馳浩の永田町一筆勝負50
環境ホルモンの実態を解明せよ!
平成10年3月28日掲載


 1996年、アメリカで出版された一冊の本が世界的に反響を呼んだ。日本では『奪われし未来(邦題)』と邦訳され、翔泳社より出版され、たちまちベストセラーとなった。

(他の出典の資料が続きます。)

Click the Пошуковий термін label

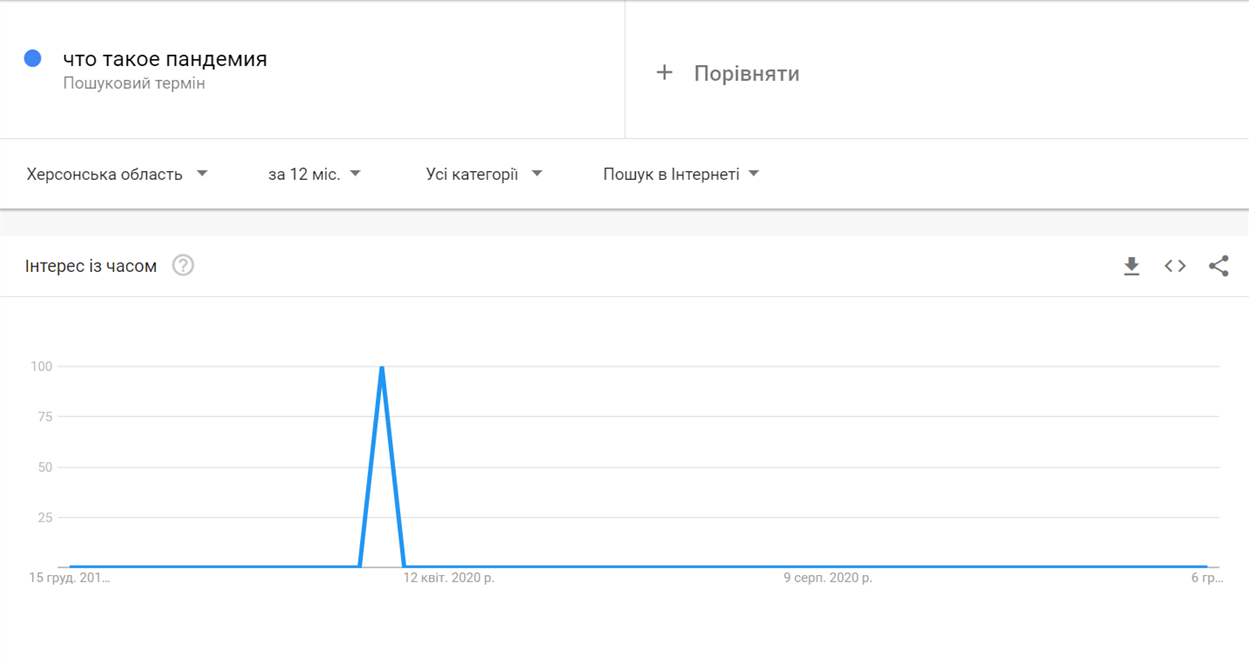pos(134,84)
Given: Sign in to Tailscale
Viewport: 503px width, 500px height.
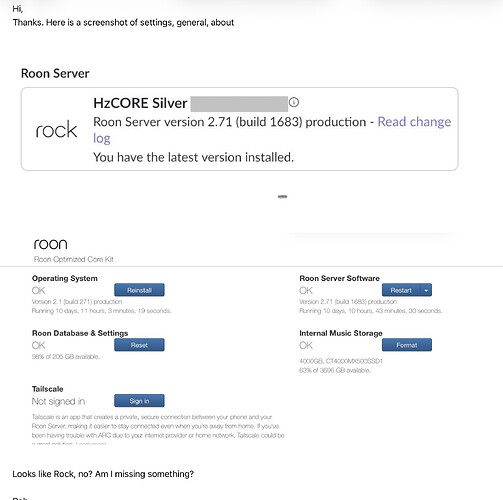Looking at the screenshot, I should click(139, 401).
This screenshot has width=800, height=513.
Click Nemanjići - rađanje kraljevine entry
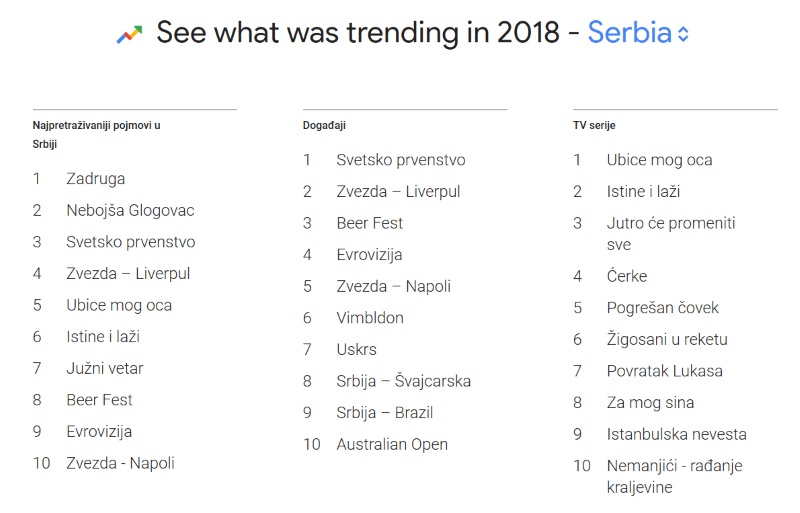(674, 476)
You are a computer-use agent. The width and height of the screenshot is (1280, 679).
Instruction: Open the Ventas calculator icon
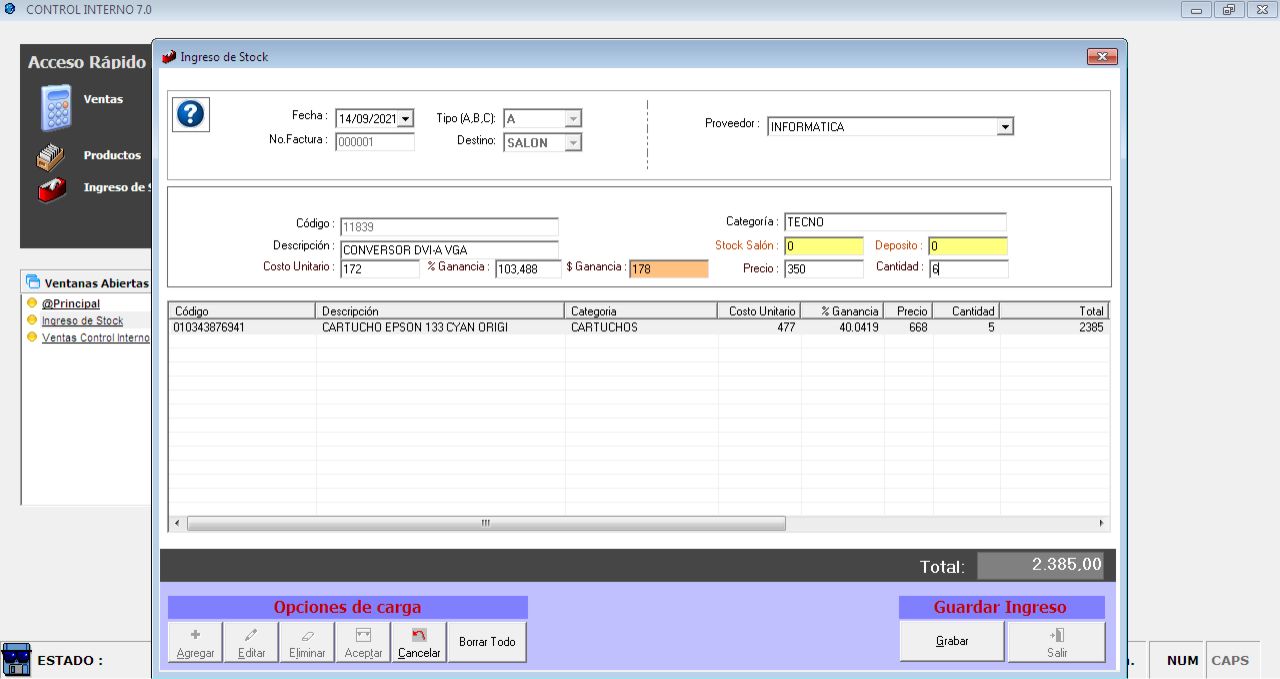tap(56, 108)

 まだ読んでいない人は、是非読まなければならない。副題に『人類はもう子孫を残さない』とシッキングな言葉。何事が起こっているのかとびっくりしながら読み進んだ人の誰もがたちまちのうちに深刻な表情になってしまうだろう。いや、深刻にならなければならない大問題が提起されているのである。

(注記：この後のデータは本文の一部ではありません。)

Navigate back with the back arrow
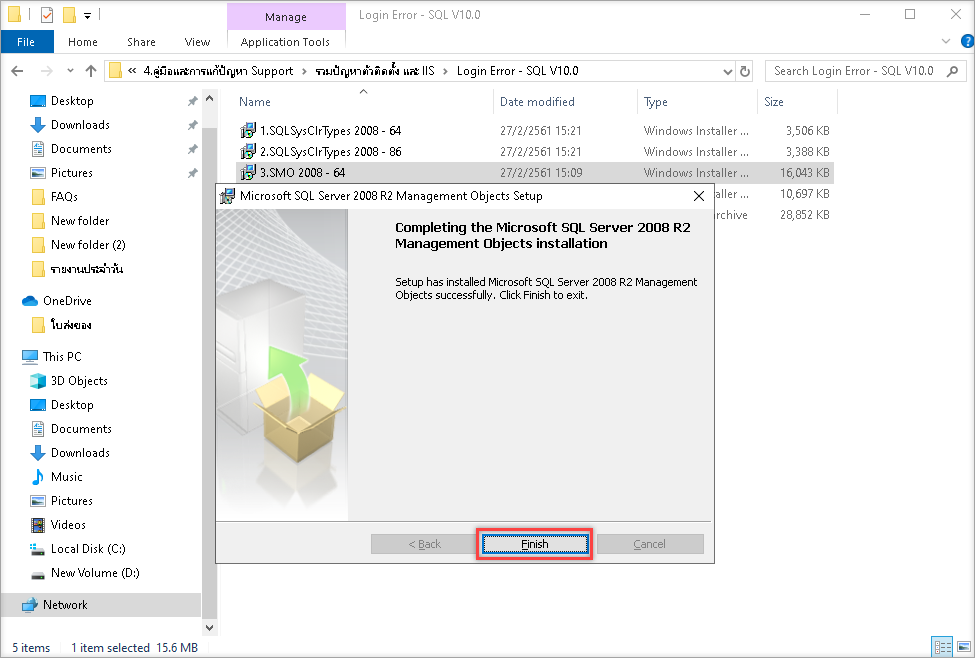The image size is (975, 658). coord(17,71)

 まず環境ホルモンとは何か、が書かれている。正式には、内分泌かく乱化学物質のこと。

 人工的に生成された化学物質が、生物の体内に取り込まれ、偽のホルモンとして作用し、異変を起こしているというのである。研究リポートによると、精子減少、不妊の増加、生殖器の異常、性行為の異常(レズビアン、セックスレス)に止まらず、免疫力の低下、脳や神経系にも働いて、多動症(落ち着きがなく常に動きまわる症状)や精神遅滞にまで行動異常をもたらしているのではないか、との指摘がなされているのである。疑わしい化学物質として、ダイオキシン、PCB、DDT、ビスフェノールA、DESなどなど。いずれも今世紀中に人類が生み出した化学物質である。

 今国会の首相の所信表明においても橋本総理大臣は環境ホルモン問題に言及し、早急に取り組まなければならないと、非常ベルを鳴らしている。

 実は自由民主党においても、環境ホルモン問題小委員会をつくり、できる対策から始めようという目的で勉強会をスタートさせた。3月25日の朝8時から第1回勉強会を開いた。ちょうど『奪われし未来』の著者の一人、化学、環境ジャーナリストのダイアン・ダマノスキ女史を党本部にお招きして講演会と質疑応答を行った。私はこの小委員会のまとめ役である委員長を拝命している。国会議員になって3年間、ずっと環境問題(アセス法、大気汚染防止法、エコビジネス振興など)に取り組んでおり、この環境ホルモン問題への対策には率先して取り組まねばと張り切っている。

 ダマノスキ女史の指摘により、日本の政治家、国会が果たすべき役割がいくつか見えてきた。

 まず、環境ホルモンの実態解明、因果関係を実証して行くために環境庁を中心にして研究体制を拡充して行くこと。

 それから、産業界、医療関係者、科学者、政治家、行政など関係者が一堂に会するフォーラムの設置。そして国際的な情報交換の場を設置。最終的には、化学物質の法規制も視野に入れるということだ。

 全体像がつかめない問題だからこそ、緊急に対応しなければならない。